[Saved entries]
· · · ·
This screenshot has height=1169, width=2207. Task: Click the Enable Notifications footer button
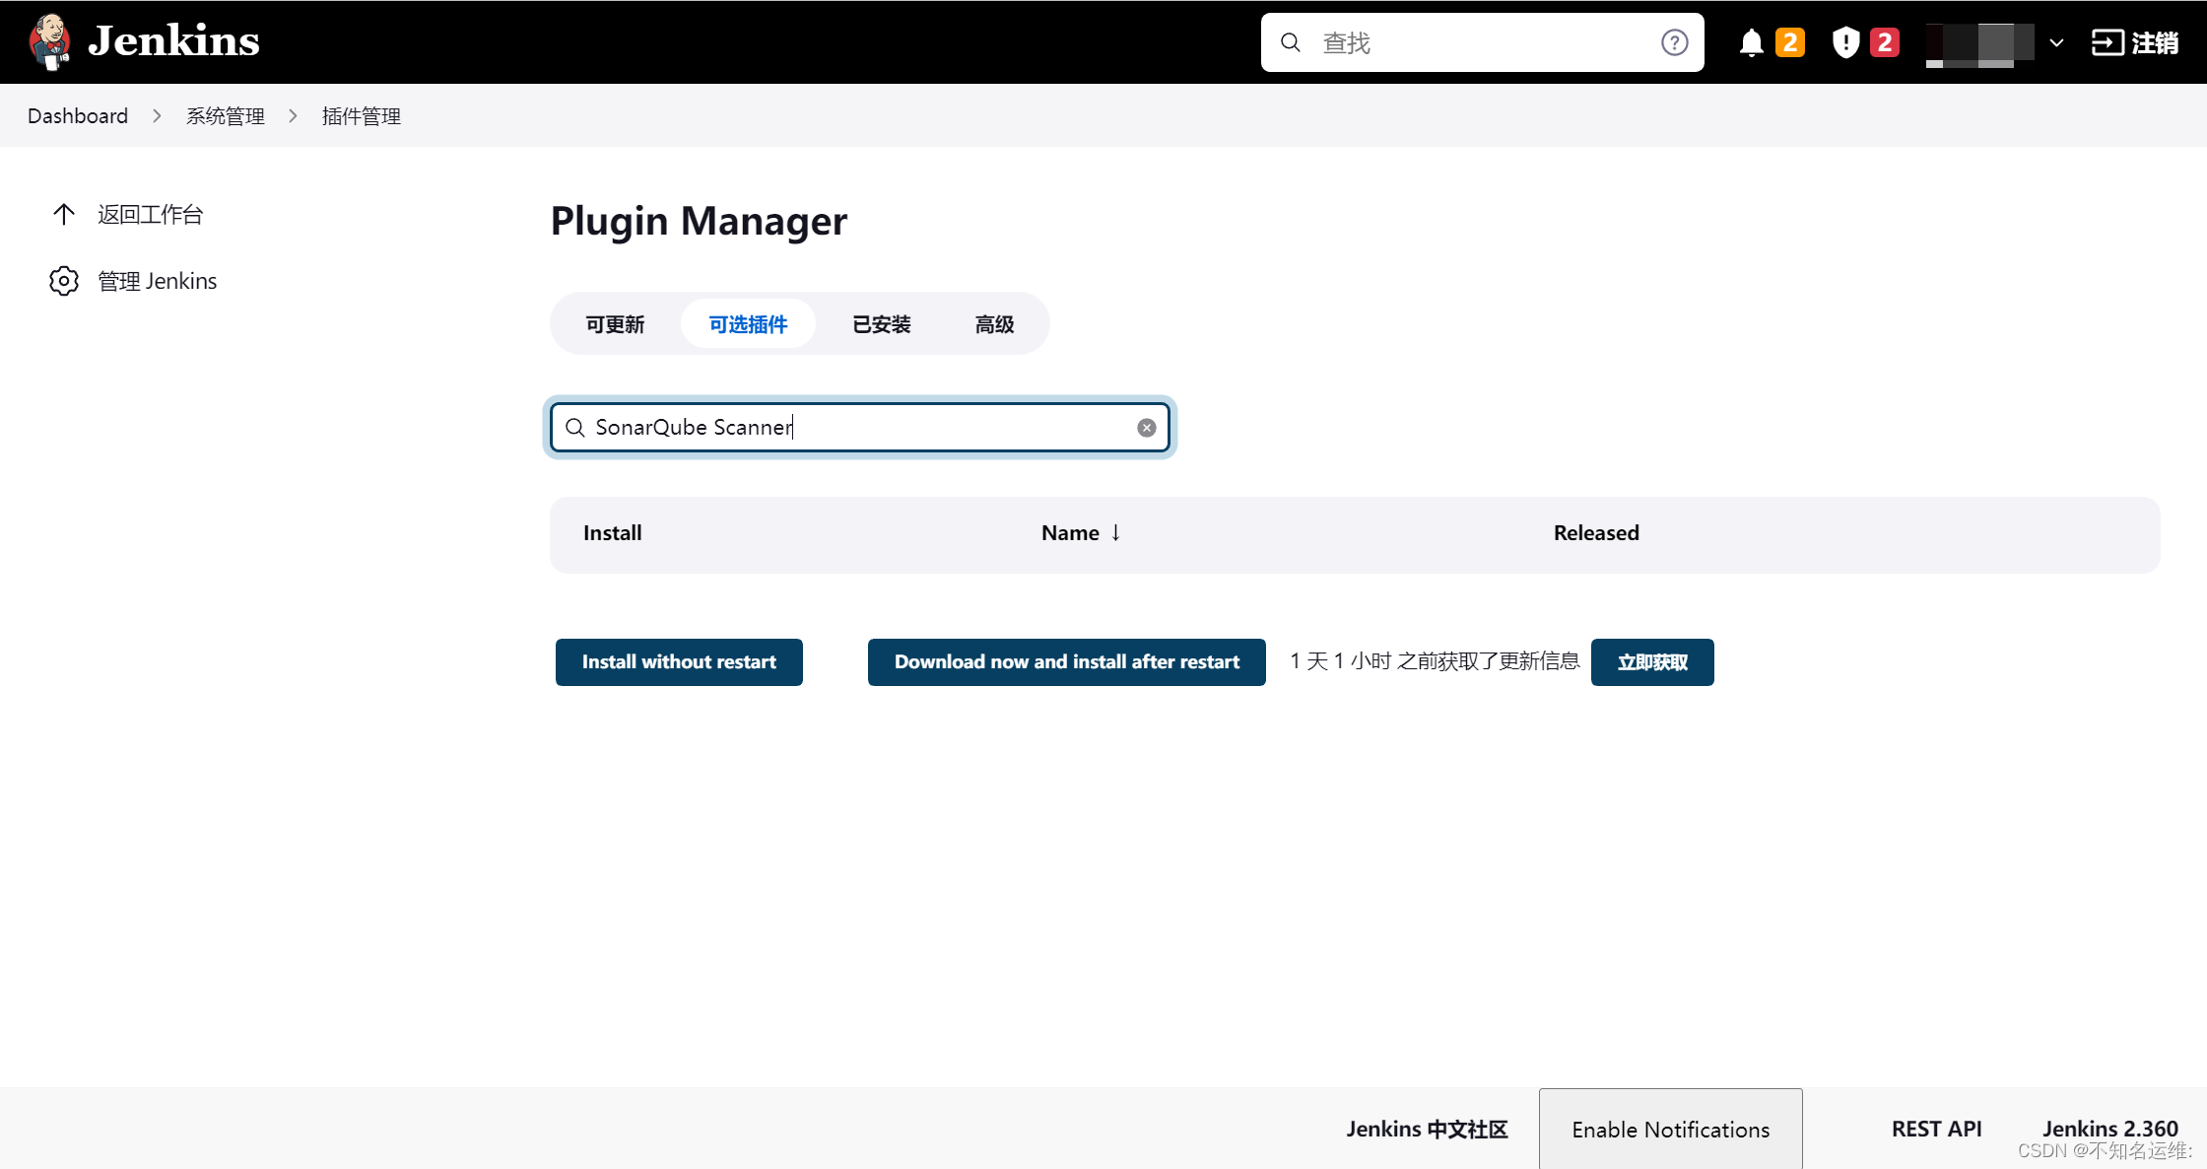point(1670,1129)
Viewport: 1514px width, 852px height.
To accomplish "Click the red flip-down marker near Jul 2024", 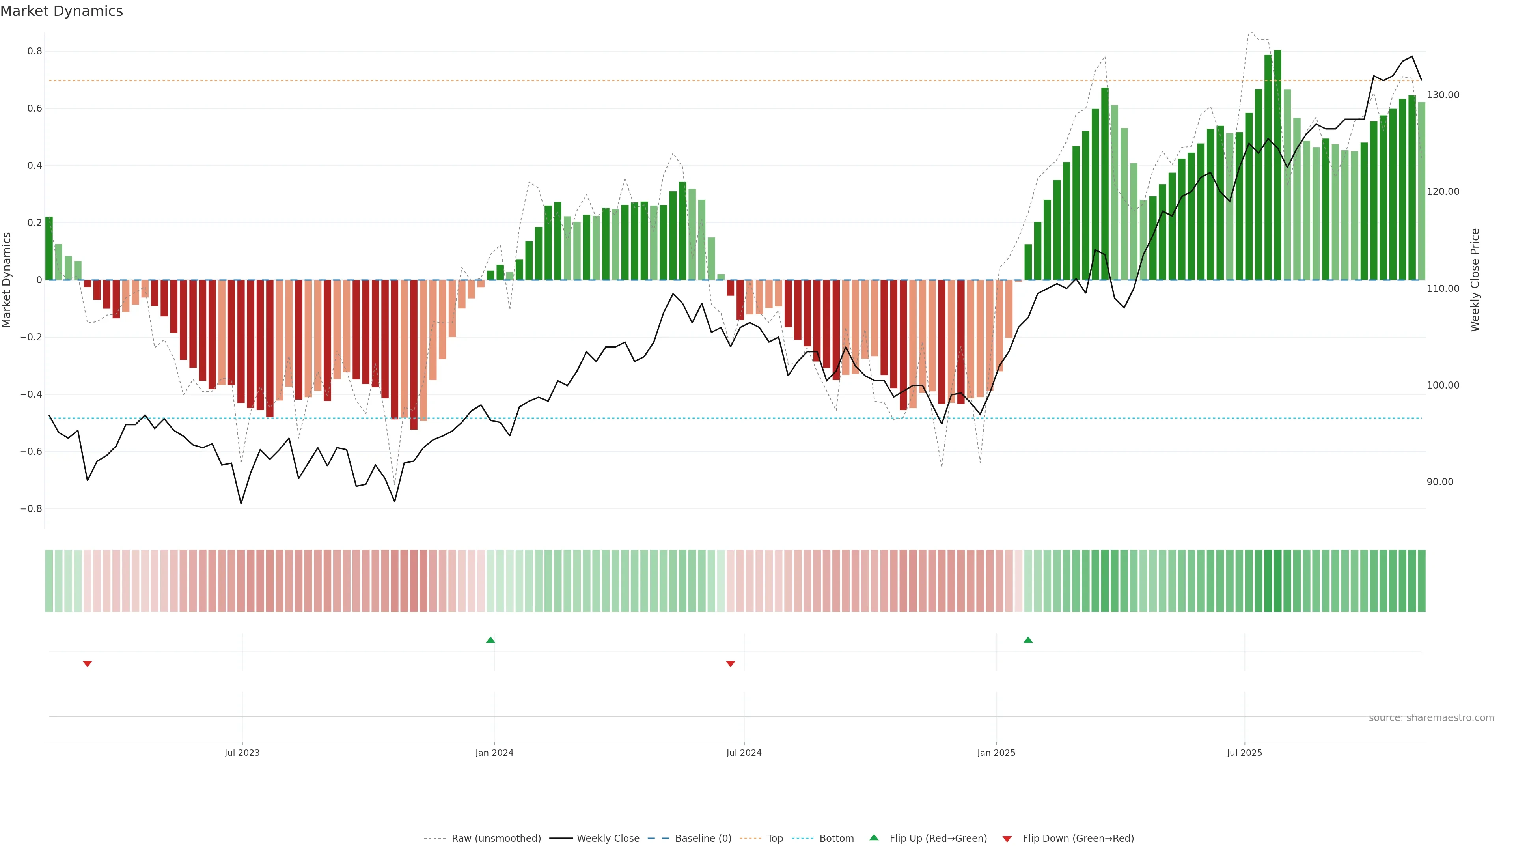I will pyautogui.click(x=731, y=664).
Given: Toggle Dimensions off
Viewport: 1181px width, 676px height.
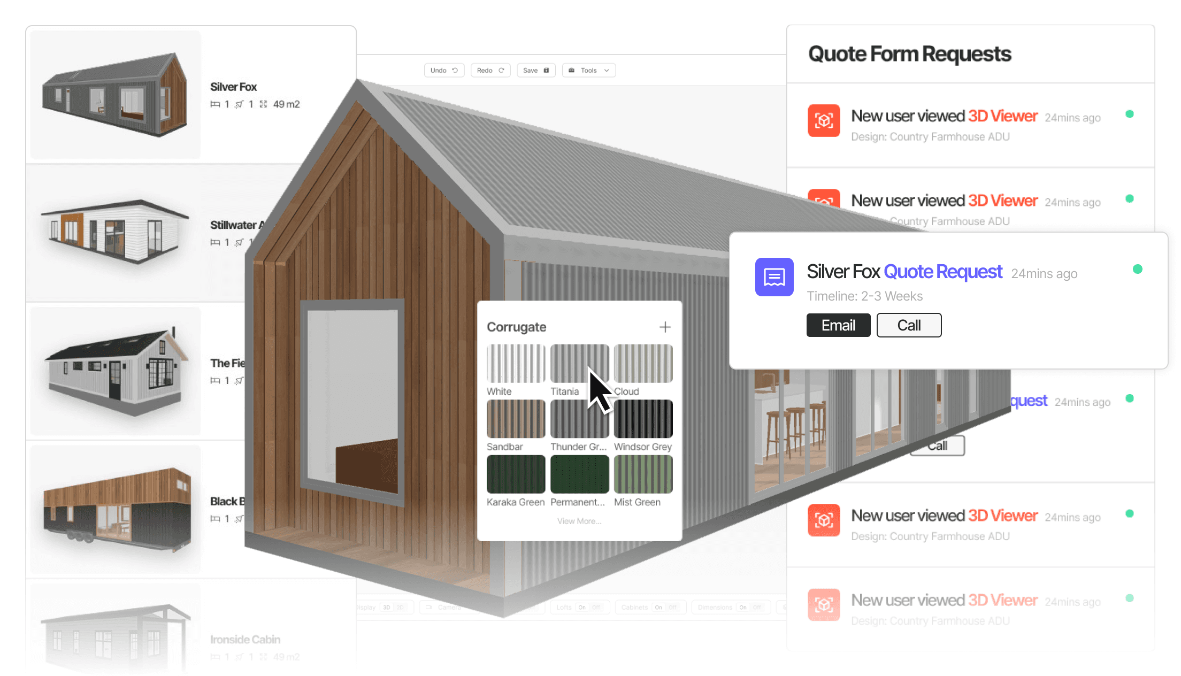Looking at the screenshot, I should pyautogui.click(x=756, y=608).
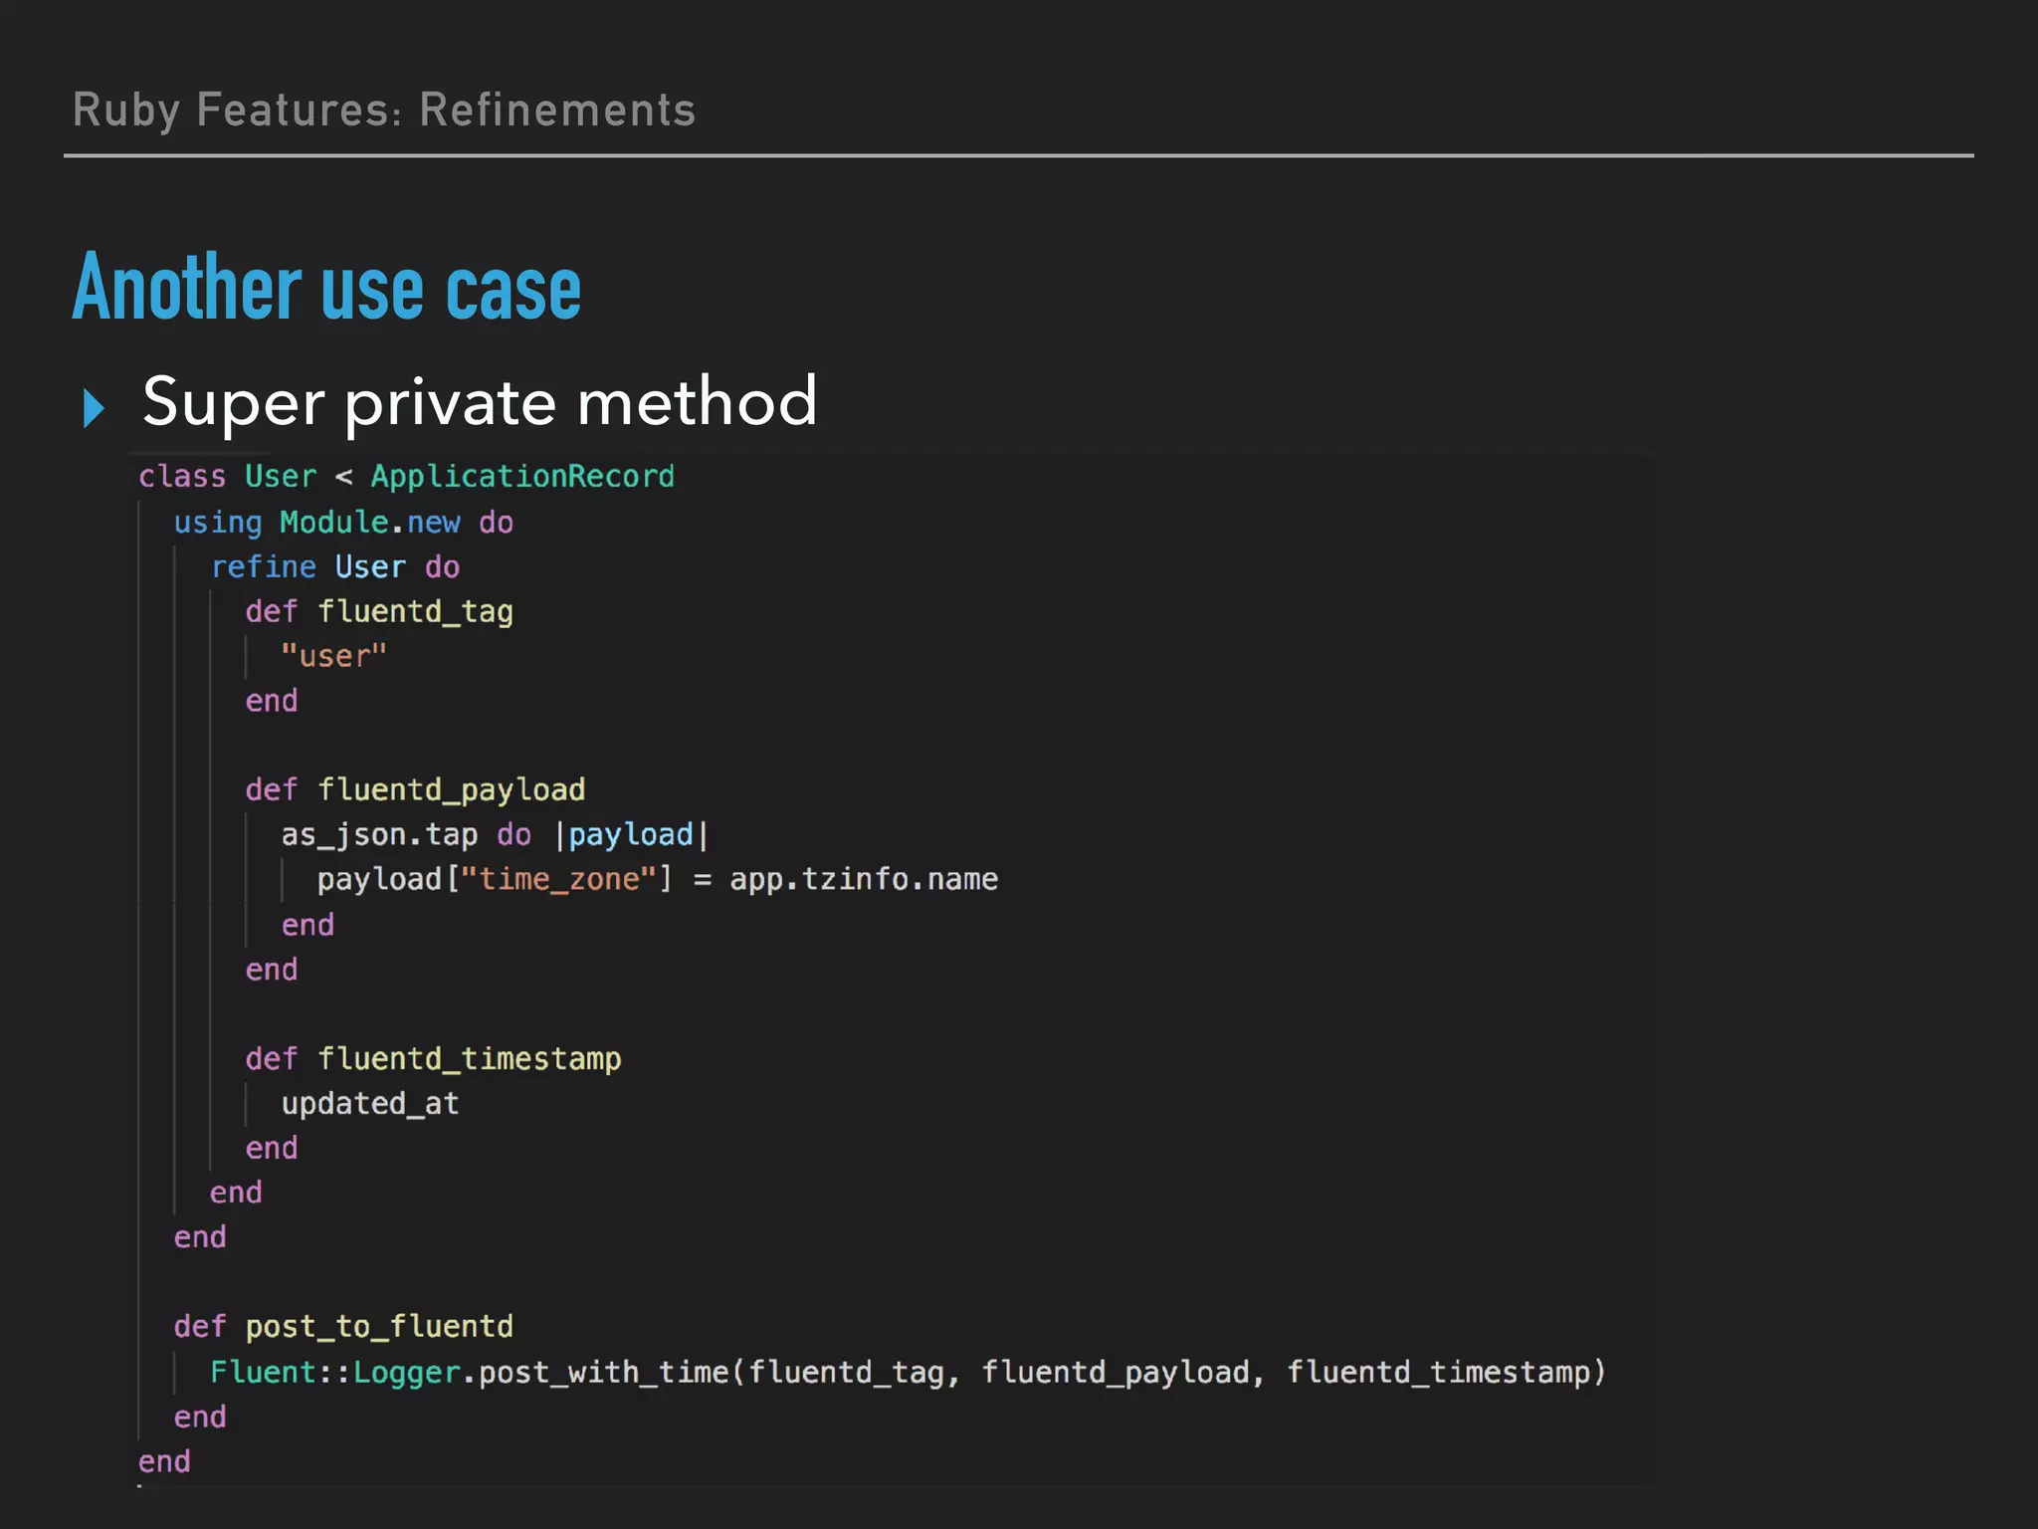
· · · ·
_Problem_
Make an exact copy of the lines above, starting at the line that contains "Given: Toggle Dimensions off" and running through the final line of the entries. Omit the pictures.

_Solution to the problem_
Given: Toggle Dimensions off
Viewport: 1181px width, 676px height.
Looking at the screenshot, I should pyautogui.click(x=756, y=608).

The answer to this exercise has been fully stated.